According to the recently released June 2017 edition of Hotel Horizons®, the supply of available rooms in the U.S. is projected to increase by 2.0 percent during 2017 following a 2016 gain of 1.6 percent per STR. Concurrently, lodging demand is forecast to rise by 2.1 percent. The net result is an increase in occupancy from 65.4 percent in 2016 to a third consecutive annual record occupancy level of 65.5 percent in 2017.
Room to Grow
“We are in a period of record annual and quarterly occupancy levels. Accordingly, we need to look at specific days of the week, seasons of the year, and markets with new supply to identify when and where new lodging demand can be accommodated,” Woodworth stated. “These factors help to guide and explain our forecasts.”
From 1988 through 2016, the highest U.S. hotel occupancy levels on average have been achieved during the third quarter. This trend continues in 2017 when CBRE is forecasting an occupancy rate of 70.7 percent from July through September. “Because of realistic capacity constraints, third quarter demand growth will be limited to 1.3 percent. Hoteliers should not misinterpret this relatively low level of demand growth and distort our positive outlook for travel this summer,” Woodworth said.
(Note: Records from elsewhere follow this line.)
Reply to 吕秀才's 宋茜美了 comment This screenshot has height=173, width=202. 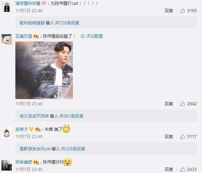[169, 136]
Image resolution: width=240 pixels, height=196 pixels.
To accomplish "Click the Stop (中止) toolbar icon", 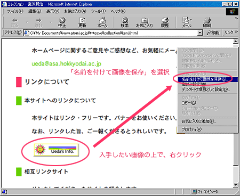I will coord(62,22).
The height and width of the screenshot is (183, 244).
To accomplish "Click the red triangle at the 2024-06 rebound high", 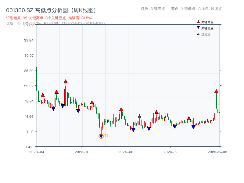I will pyautogui.click(x=139, y=116).
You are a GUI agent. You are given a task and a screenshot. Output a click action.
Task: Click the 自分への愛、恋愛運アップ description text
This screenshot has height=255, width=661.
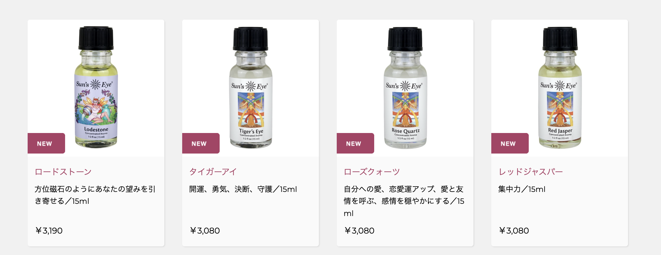tap(404, 201)
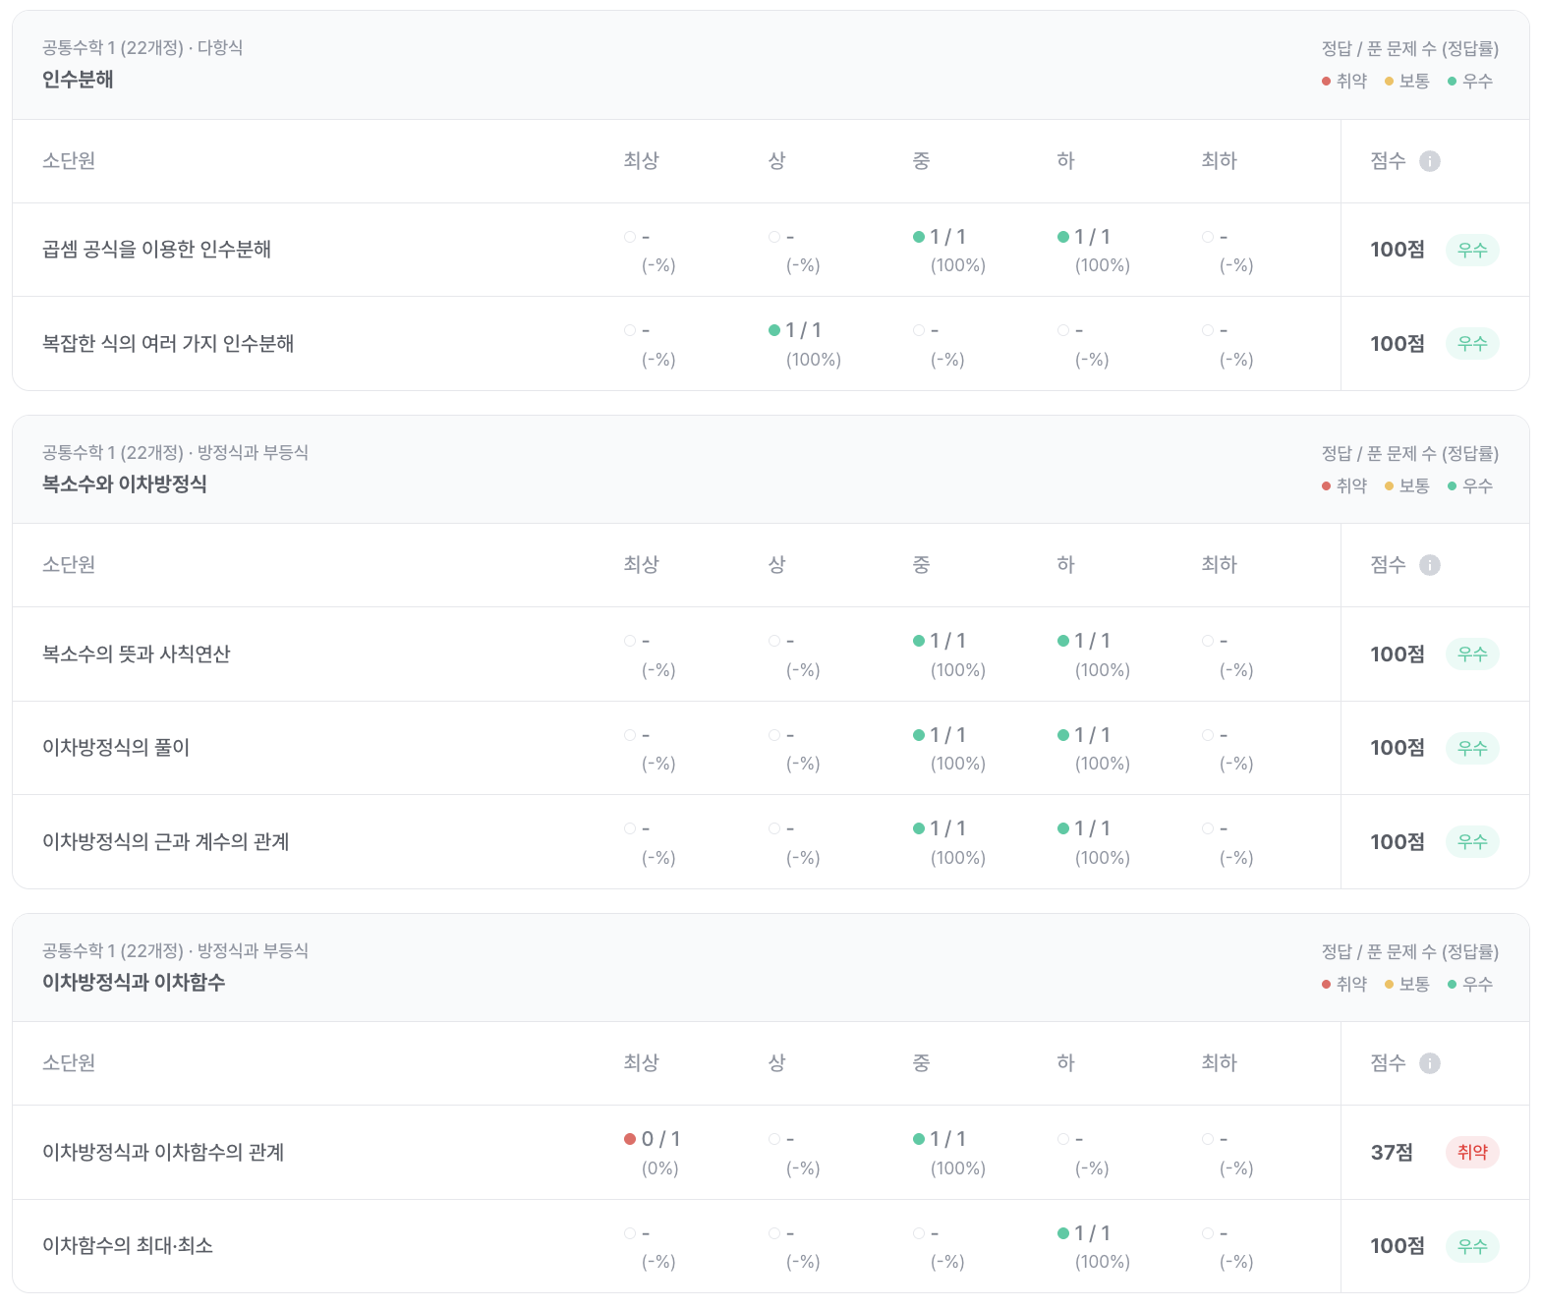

While seasonal patterns have been consistent over the years, there has been a shift in lodging performance by day of the week. Per STR, occupancy and ADR levels have grown greater on the weekends versus weekdays since 2000. In fact, U.S. hoteliers are now able to charge higher room rates on Friday and Saturday nights compared to the other days of the week.
“In 2016, weekend occupancy averaged 71.3 percent, while weekday occupancy was 62.3 percent. This indicates that there is room to accommodate new corporate and group demand, and the outlook for the economic indicators that drive these market segments is quite positive for the next few years,” Woodworth noted.
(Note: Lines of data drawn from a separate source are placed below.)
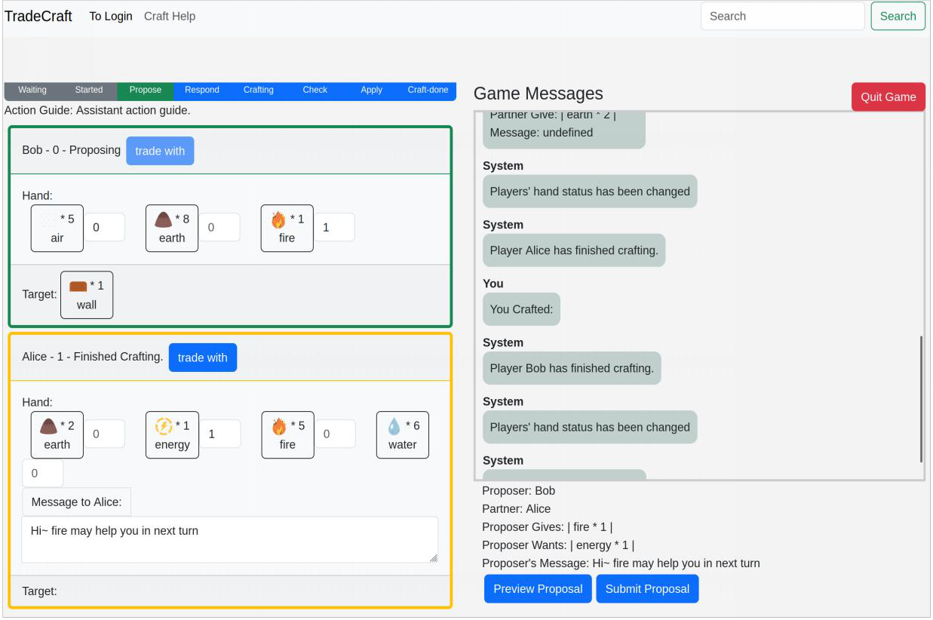The height and width of the screenshot is (620, 933).
Task: Click the To Login menu item
Action: [x=111, y=16]
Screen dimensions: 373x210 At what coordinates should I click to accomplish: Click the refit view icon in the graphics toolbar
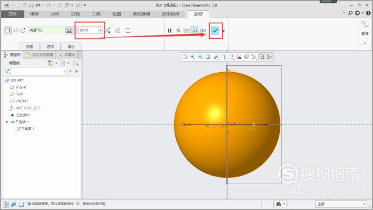[185, 57]
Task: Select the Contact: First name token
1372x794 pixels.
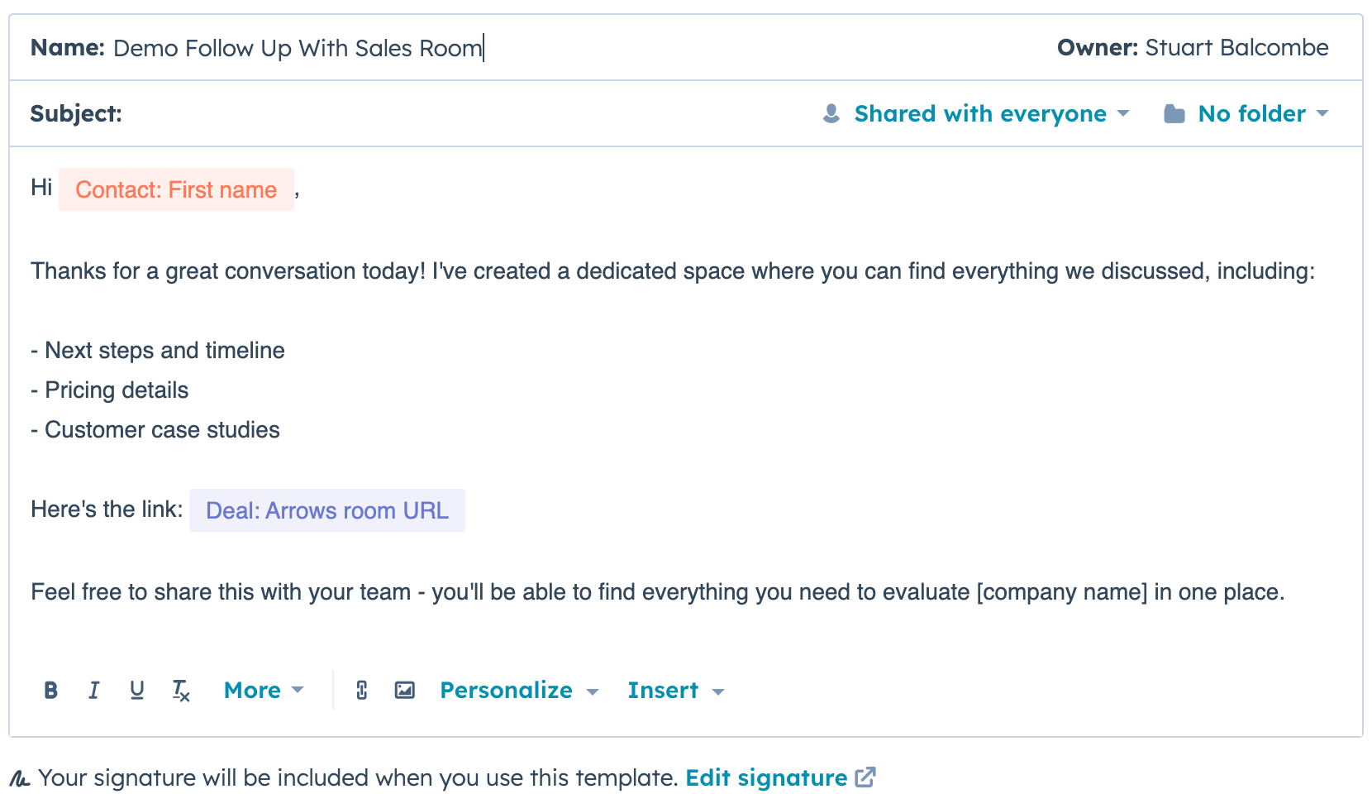Action: [x=176, y=189]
CBRE Hotels’ Americas Research not only prepares forecasts for the six U.S. chain-scales, but for six U.S. location categories, as well. When assessing CBRE’s forecasts of performance by location category, the robust amount of development activity occurring in urban areas becomes evident.
“To paraphrase Billy Joel, it’s an uptown world for hotel development,” said John B. (Jack) Corgel, Ph.D., professor of real estate at the Cornell University School of Hotel Administration and senior advisor to CBRE Hotels’ Americas Research. “Developers have been leaping over historical hurdles and getting deals done in the urban core of the nation’s major markets.” For 2017, CBRE is forecasting the nation’s urban areas to experience a 3.4 percent increase in their lodging stock.
“In our lodging forecasts, it is important to note that we project accommodated demand. Urban developers have tapped into the preferences of today’s travelers by building moderate-priced and select-service properties in these urban areas. Accordingly, our forecasts of 3.3 percent demand growth in urban markets almost matches the 3.4 percent increase in supply,” said Corgel. For 2017, CBRE is projecting urban hotel occupancy to be 73.0 percent, which ties airport areas for the greatest occupancy level among the six location categories.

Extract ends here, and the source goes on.